Al Letson: That story was produced by Najib Aminy and Elizabeth Shogren. The White House wouldn't talk to us for this story, and neither would the EPA Administrator, but we did get an interview with a former high-ranking Trump official, who sees things differently from Jeff.
Mandy G.: I would say that this administration has continued to fulfill the mission of EPA in a very meaningful way.
Al Letson: That's next on Reveal.
Al Letson: From the Center for Investigative Reporting and PRX, this is Reveal. I'm Al Letson.
Al Letson: We've been talking about the Trump administration sidelining science. When we first aired this show in September, we tried for weeks to get interviews with the White House, the EPA, and the Department of Transportation. All of our requests were denied. But a former Trump administration appointee from a key EPA office did agree to talk with us.
Mandy G.: My name is Mandy Gunasekara. I am currently the founder of a pro-Trump non-profit called Energy 45, where the mission is to educate the public on the energy, environment and economic successes of the Trump administration. Prior to that, and most recently, I was the Principal Deputy Assistant Administrator at the U.S. Environmental Protection Agency.
Al Letson: How long were you at the EPA?
Mandy G.: Almost two years. Let's see, a year and eleven months.
Al Letson: A lot of things happened in that year and eleven months. What are you most proud of accomplishing there?

● ● ● ● ● ● ●

TO DO> In the Reveal transcript, what is the name of the non-profit Mandy Gunasekara founded?

INFORMATION SUPPLIED>

● ● ● ● ● ● ●

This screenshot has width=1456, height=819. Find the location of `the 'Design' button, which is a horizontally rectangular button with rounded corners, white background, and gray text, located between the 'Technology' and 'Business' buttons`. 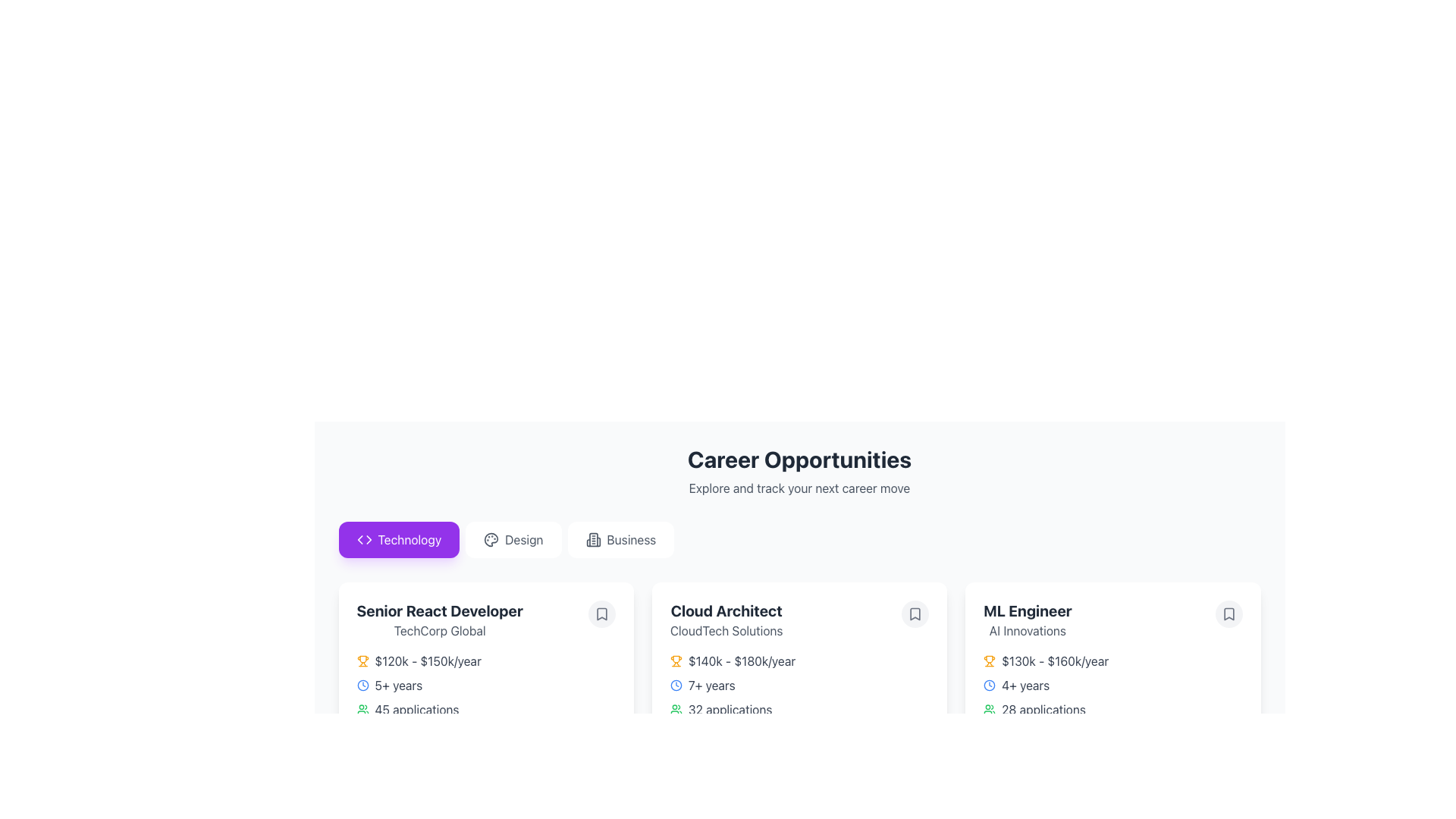

the 'Design' button, which is a horizontally rectangular button with rounded corners, white background, and gray text, located between the 'Technology' and 'Business' buttons is located at coordinates (513, 539).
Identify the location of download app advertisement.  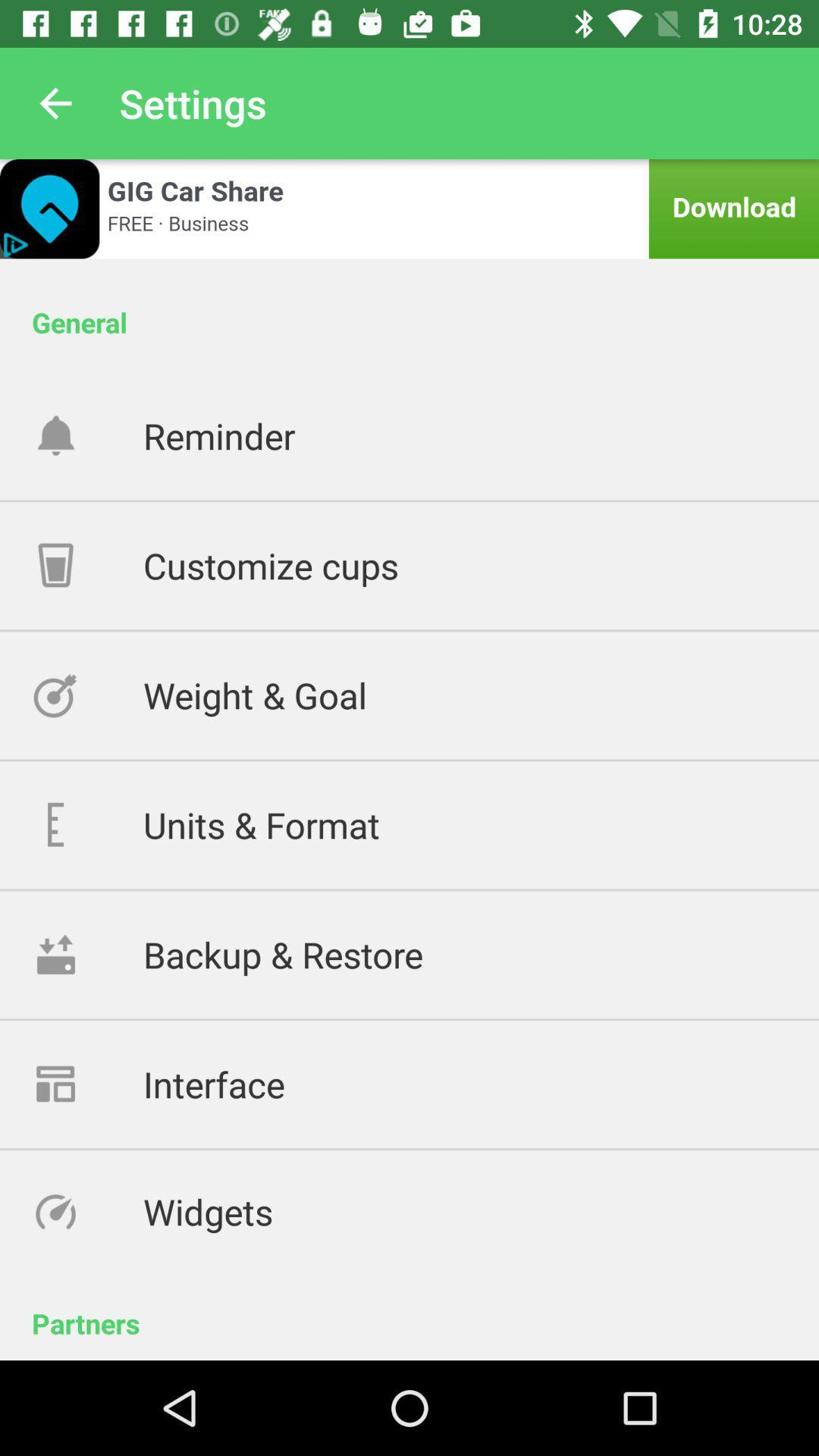
(410, 208).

● ● ● ● ● ● ●

RESPONSE TO THIS EXERCISE> Energy 45